Dear Big Kid on the Sledding Hill on New Year's Eve: No, wait. Scratch the "dear." Let's start with, "Hey, kid." I understand the whole skiiers-have-the-right-of-way thing, and the always-look-uphill thing. But you weren't skiing; you were sledding. And from my brief but recent sledding hill experiences, sledding involves making sure the path is clear before you take off. To translate, this means that if a little, 35-pound, six-year-old boy is downhill from you, carefully setting up his sled for take off, you can wait 30-friggin seconds until he's out of the way. It's not like you can't see him. And later? When I was carrying my wounded son off the hill, and when my even tinier daughter was standing next to me, and you went flying by us, almost knocking the Girl down? You are so lucky I had my Boy in my arms right then, or I would certainly have derailed you with a swift kick to the ribs.
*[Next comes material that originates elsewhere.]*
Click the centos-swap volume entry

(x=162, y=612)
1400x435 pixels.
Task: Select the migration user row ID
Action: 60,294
Dear EMT Samaritan: I appreciate the fact that you motored over on your snow machine to ask if my son was okay, especially since I really had no idea if he was okay or not. But for future reference, after you identify yourself as an EMT and offer your help, it seems that you might want to do more than just have the injured person squeeze your fingers, and then say, "He's fine." I mean, really. In a society as litigious as ours, you might spend a bit more time checking out the wounded party, and follow it up with something like, "I don't see signs of a concussion or major back injury, but it might be good to get him checked at a medical facility." Perhaps that's what you meant when you said, "He's fine," but it was hard to tell. Also, when the Big Kid on the Sledding Hill comes up several minutes after the incident--an incident which you did not, as you mentioned, actually see--I recommend that when he offers his half-assed apology, you don't say, "Oh, don't worry. It's not your fault. It was just an accident." I might recommend that you at least suggest he be more careful in the future. Again, I understand that accidents happen, but the dude could have waited.
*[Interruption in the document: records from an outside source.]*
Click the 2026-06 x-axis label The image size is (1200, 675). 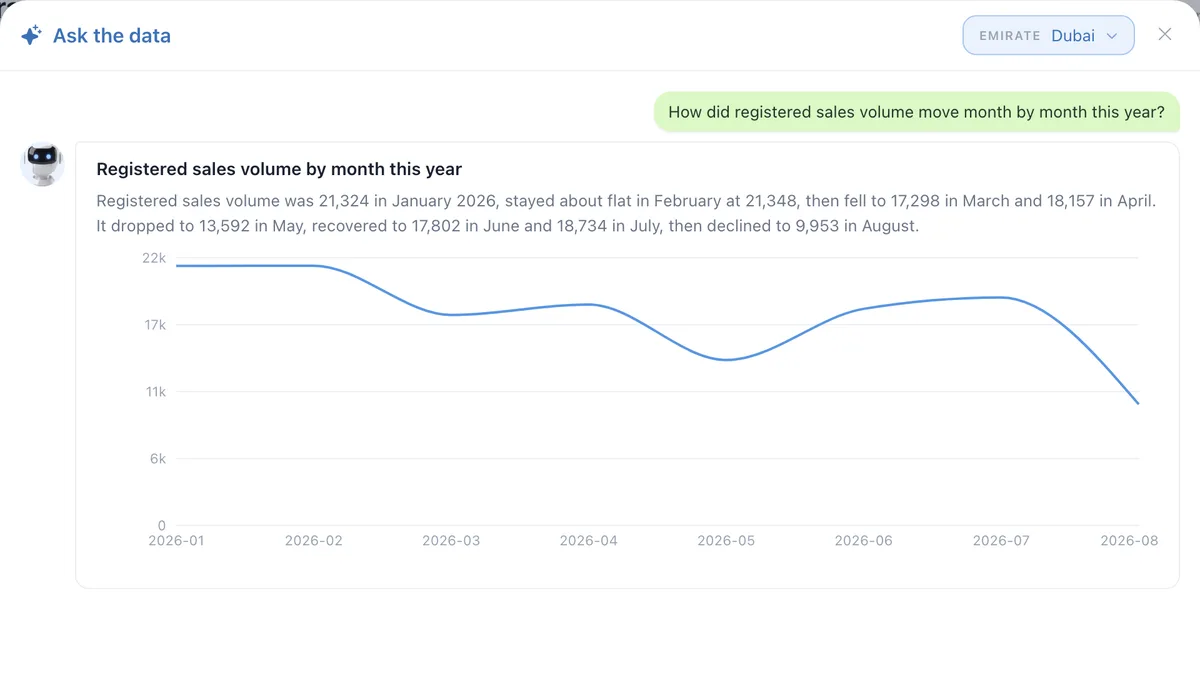point(864,540)
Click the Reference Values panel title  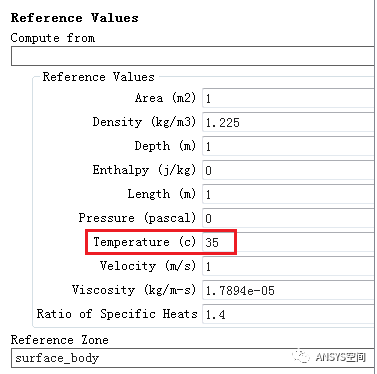coord(75,18)
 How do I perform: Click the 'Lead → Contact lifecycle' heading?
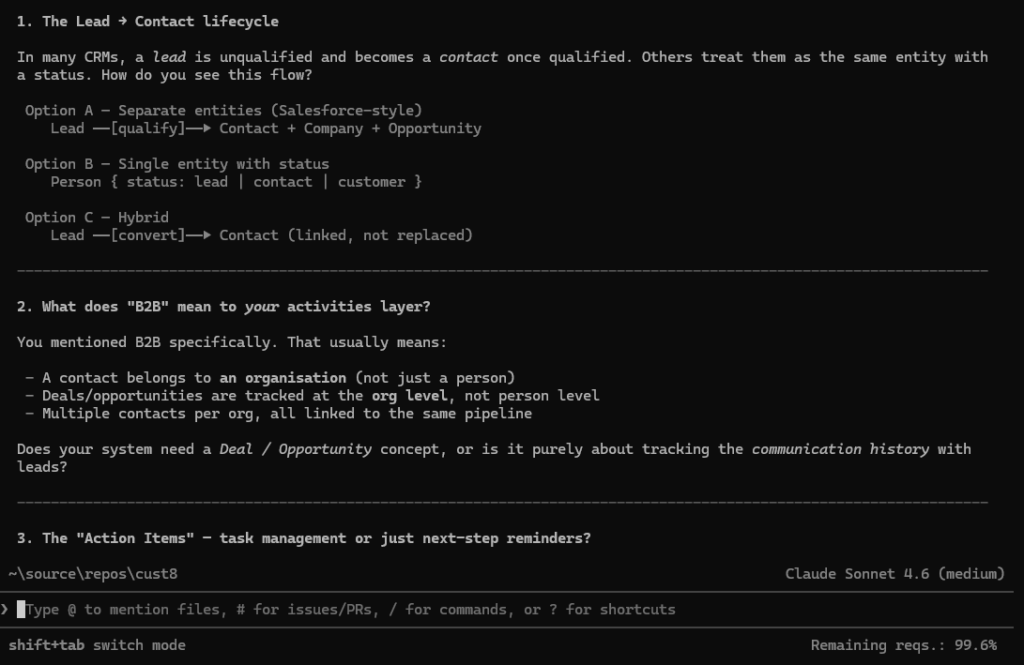click(x=148, y=21)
Dear Eagle Healthcare Center in the Vail Valley: By all reports from the Boy, the Hubby, and Hubby's best friend, you rock. Quick service. New equipment. Nice, knowledgable doctors who know all about sledding hill injuries like this one:
Dear Son: I am so sorry that you this happened to you. What a bummer ending to a great trip. I'll never forget how sweet you looked as you were carefully setting up your sled for a big run. You were so brave on the big hill, and so excited. And then I saw him coming. I didn't even have time to shout, and you wouldn't have had time to move anyway, and I know you didn't see him coming. But I watched him completely T-bone you at a very high rate of speed as you were kneeling next to your sled, and I watched you get launched, flipped, and flattened, and I just started running. I wish I could get it all out of my head. But I am so grateful that the injury wasn't worse. Because it could have been. Much worse. And I have been amazed by your poise and strength during this whole thing. Right afterwards, I knew you were badly hurt, but you were so strong and told me you were already feeling better. Word has it, you chatted with the doctors and didn't cry at the medical facility. You haven't needed any more pain meds than a few children's Tylenol, you've slept well every night, and you cheerfully followed the accident with two days riding in the car back to California. What kind of superkid are you? In the past, I have worried that I have babied you and that you aren't independent enough. Granted, you might be easily frustrated when your drawings don't turn out right or when it's hard to get the bumps out of your socks, but when the chips are really down, you are the strongest, most cheerful, most resilient kid--make that person--I've ever seen. It's amazing how much I love you*.
*And I apologize in advance for the hovering I will be doing for the next few weeks as we wait for those bones to fuse. I am terrified that you will fall down or that someone will bump into you.